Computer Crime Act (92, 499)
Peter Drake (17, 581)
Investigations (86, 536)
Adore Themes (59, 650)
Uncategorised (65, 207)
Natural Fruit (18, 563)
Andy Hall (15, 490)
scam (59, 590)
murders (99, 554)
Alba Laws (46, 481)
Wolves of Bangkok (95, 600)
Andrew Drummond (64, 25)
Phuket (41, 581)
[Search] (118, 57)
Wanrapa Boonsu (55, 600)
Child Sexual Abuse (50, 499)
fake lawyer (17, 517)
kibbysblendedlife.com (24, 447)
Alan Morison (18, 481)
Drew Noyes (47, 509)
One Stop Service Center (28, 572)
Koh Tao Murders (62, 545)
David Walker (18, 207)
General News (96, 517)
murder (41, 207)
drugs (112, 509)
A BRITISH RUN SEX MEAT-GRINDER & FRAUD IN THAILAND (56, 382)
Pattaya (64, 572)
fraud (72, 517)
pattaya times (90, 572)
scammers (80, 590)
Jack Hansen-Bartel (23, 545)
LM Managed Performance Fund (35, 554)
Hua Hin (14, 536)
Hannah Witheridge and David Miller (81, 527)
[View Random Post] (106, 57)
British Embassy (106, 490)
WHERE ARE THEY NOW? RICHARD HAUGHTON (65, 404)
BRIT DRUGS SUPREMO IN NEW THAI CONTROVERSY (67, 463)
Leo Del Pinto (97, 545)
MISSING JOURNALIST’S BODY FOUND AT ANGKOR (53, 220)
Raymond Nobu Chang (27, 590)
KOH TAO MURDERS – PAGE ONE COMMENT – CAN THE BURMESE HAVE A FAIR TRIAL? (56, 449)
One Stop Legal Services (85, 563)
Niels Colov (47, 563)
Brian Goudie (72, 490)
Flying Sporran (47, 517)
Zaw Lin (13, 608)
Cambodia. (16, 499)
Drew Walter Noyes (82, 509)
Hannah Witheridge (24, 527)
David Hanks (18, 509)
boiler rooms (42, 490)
□ □ □
SET TASK
Print the material from its first line through the line containing "Koh Tao Murders (62, 545)", both included, reproducing each line without any change.

RESULT OF THIS TASK
Computer Crime Act (92, 499)
Peter Drake (17, 581)
Investigations (86, 536)
Adore Themes (59, 650)
Uncategorised (65, 207)
Natural Fruit (18, 563)
Andy Hall (15, 490)
scam (59, 590)
murders (99, 554)
Alba Laws (46, 481)
Wolves of Bangkok (95, 600)
Andrew Drummond (64, 25)
Phuket (41, 581)
[Search] (118, 57)
Wanrapa Boonsu (55, 600)
Child Sexual Abuse (50, 499)
fake lawyer (17, 517)
kibbysblendedlife.com (24, 447)
Alan Morison (18, 481)
Drew Noyes (47, 509)
One Stop Service Center (28, 572)
Koh Tao Murders (62, 545)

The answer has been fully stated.